Скэнлон остановился.
— Общество имеет право знать правду,
— Общество имеет право знать, что люди, которые стоят на страже закона, всегда будут делать все возможное, чтобы расследование успешно завершилось. И именно так все и будет, мистер Бакмэн. Заканчивая наш разговор, я хочу напомнить, что мы имеем право не разглашать важную информацию до окончания расследования. Так что налицо противоречие в правах.
— Я всегда восхищался вами, Скэнлон! Потеряв ногу, остаться полицейским — не каждый на это способен. Думается, иногда вам приходится туго.
Скэнлон ухмыльнулся и поставил искусственную ногу на ступеньку лестницы.
— Минуточку, Скэнлон, постойте.
Скэнлон обернулся.
— Ну что еще?
— Я уже ухожу и даже постараюсь убедить своих коллег, что связи нет и что вы ведете честную игру с нашим братом журналистом.

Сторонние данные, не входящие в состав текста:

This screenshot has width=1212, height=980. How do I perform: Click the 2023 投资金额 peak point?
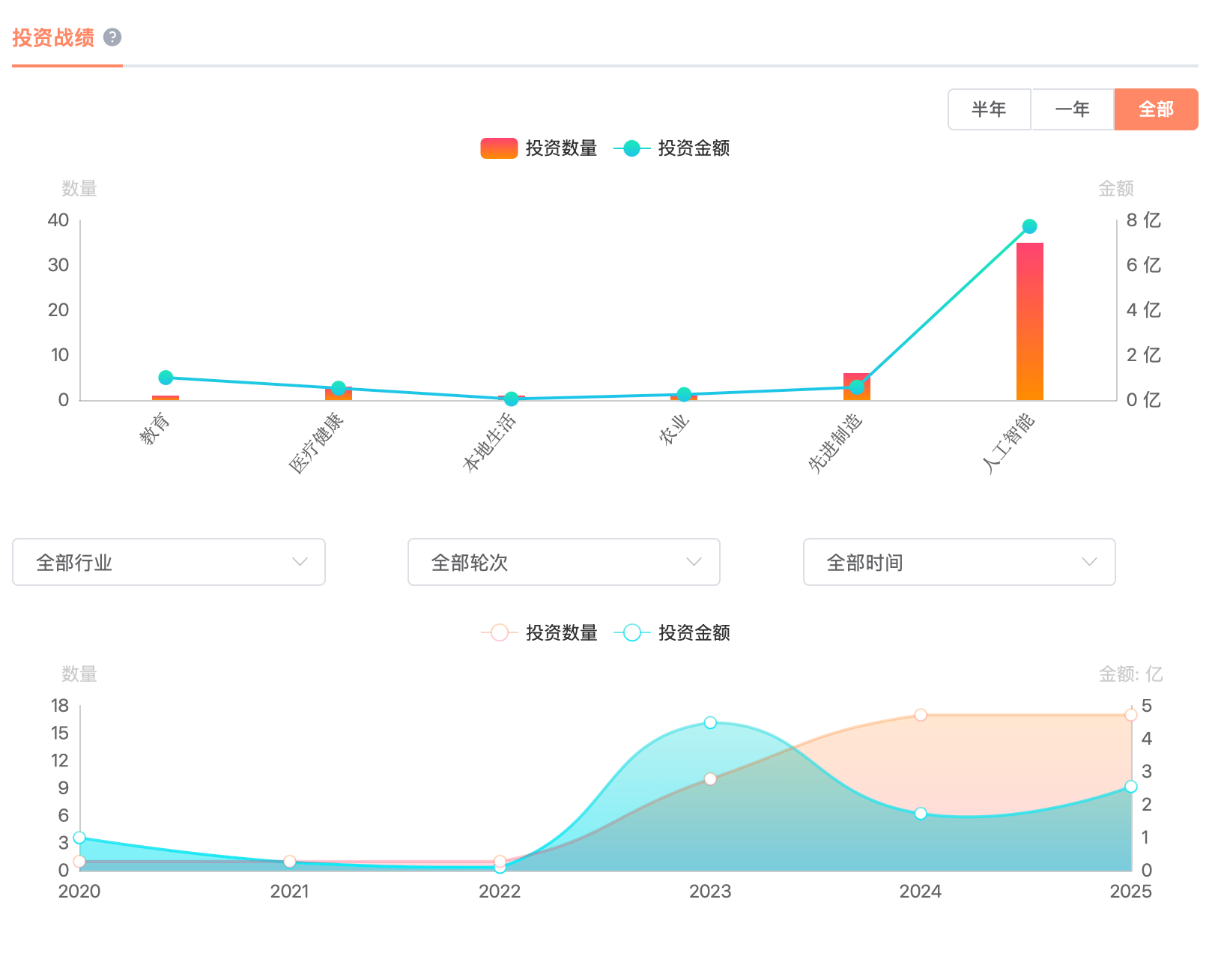point(710,723)
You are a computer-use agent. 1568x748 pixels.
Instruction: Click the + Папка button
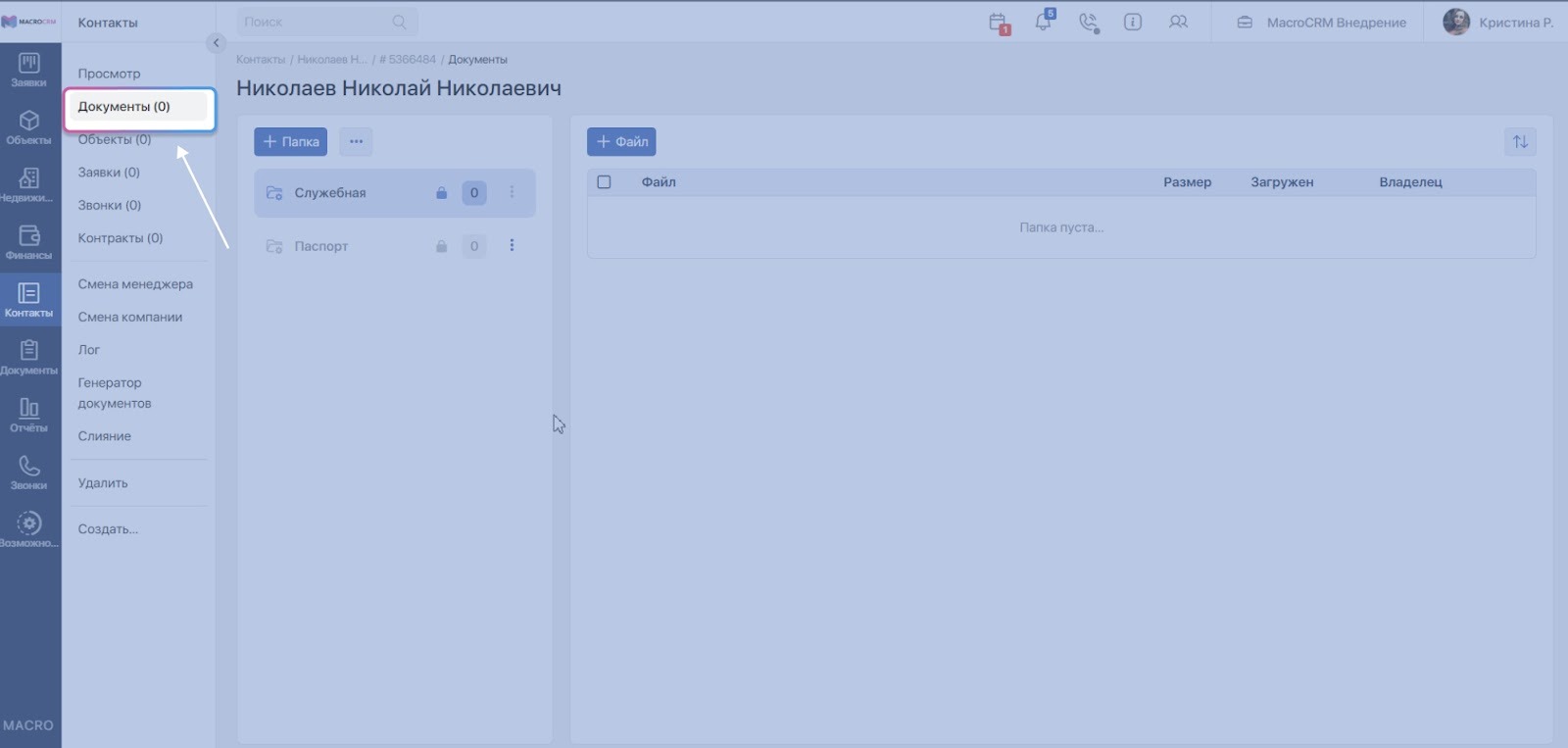(291, 142)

Но обещайте, что, когда ваше расследование завершится, мы встретимся и вы мне первому расскажете о результатах.
— А вы проститутка, вам это известно?
— Даже проститутке приходится заботиться о хлебе насущном.

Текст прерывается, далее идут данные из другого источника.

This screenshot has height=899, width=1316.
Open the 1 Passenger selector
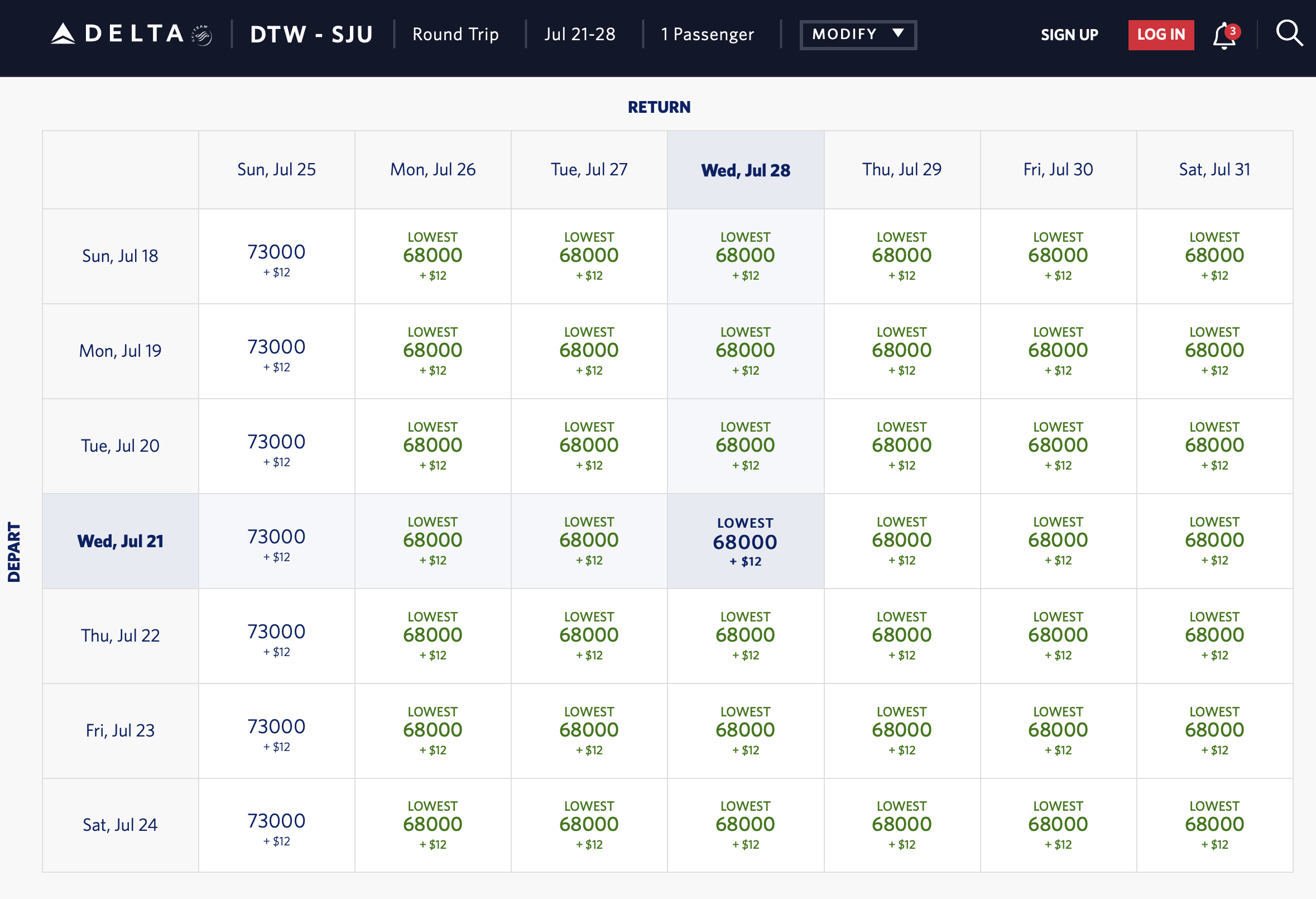[706, 34]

Воротник белой сорочки Макаду Маккензи потемнел от пота. Вышагивая по кабинету Скэнлона, помощник комиссара рычал:
— Я только что от комиссара, он в бешенстве. Эти сволочи газетчики его достали. Они вцепились в него из-за дела Циммерманов, он сыт всем этим по горло.
— Шеф, ведь это обыкновенное убийство. В чем дело?
— К черту! Ты все прекрасно понимаешь. Если убивают какого-нибудь богача или знаменитость, вонючие писаки трезвонят об этом на всех углах. Нам только не хватает, чтобы они пронюхали о любовных выкрутасах Галлахера. — Он вытер ладони платком. — Что там у вас с Эдди Хэмилом?
— Он-то уж точно ни при чем, — ответил Скэнлон. — Сегодня на похоронах я разговаривал с Уолтером Тикорнелли, и он заверил меня, что история о мести — вздор.
Маккензи воздел руки горе.
— И ты поверил ему?
— Представьте себе, поверил.
— Не лучше ли выслушать самого Хэмила?
— Может быть, и лучше, но сейчас я слишком занят. Как только освобожусь, пойду и поболтаю с нашим дорогим Хэмилом.
В кабинет заглянула Хиггинс, она кивнула, приветствуя начальство, и обратилась к Скэнлону:
— Звонила Сигрид Торссен, вы помните, это та самая свидетельница, которая была с ребенком в парке. Она согласна на гипноз. Я назначила ей на среду. Гипнотизером будет наша сотрудница.
— Это все? — поинтересовался Скэнлон.
— Из лаборатории пришли данные спектрофотометрического анализа скорлупок от орешков. На них обнаружены следы минерального масла, воды, пропиленгликоля, ланолинового масла, глицерина и разные добавки.
— Я не понял, к чему ты клонишь? Какой они сделали вывод?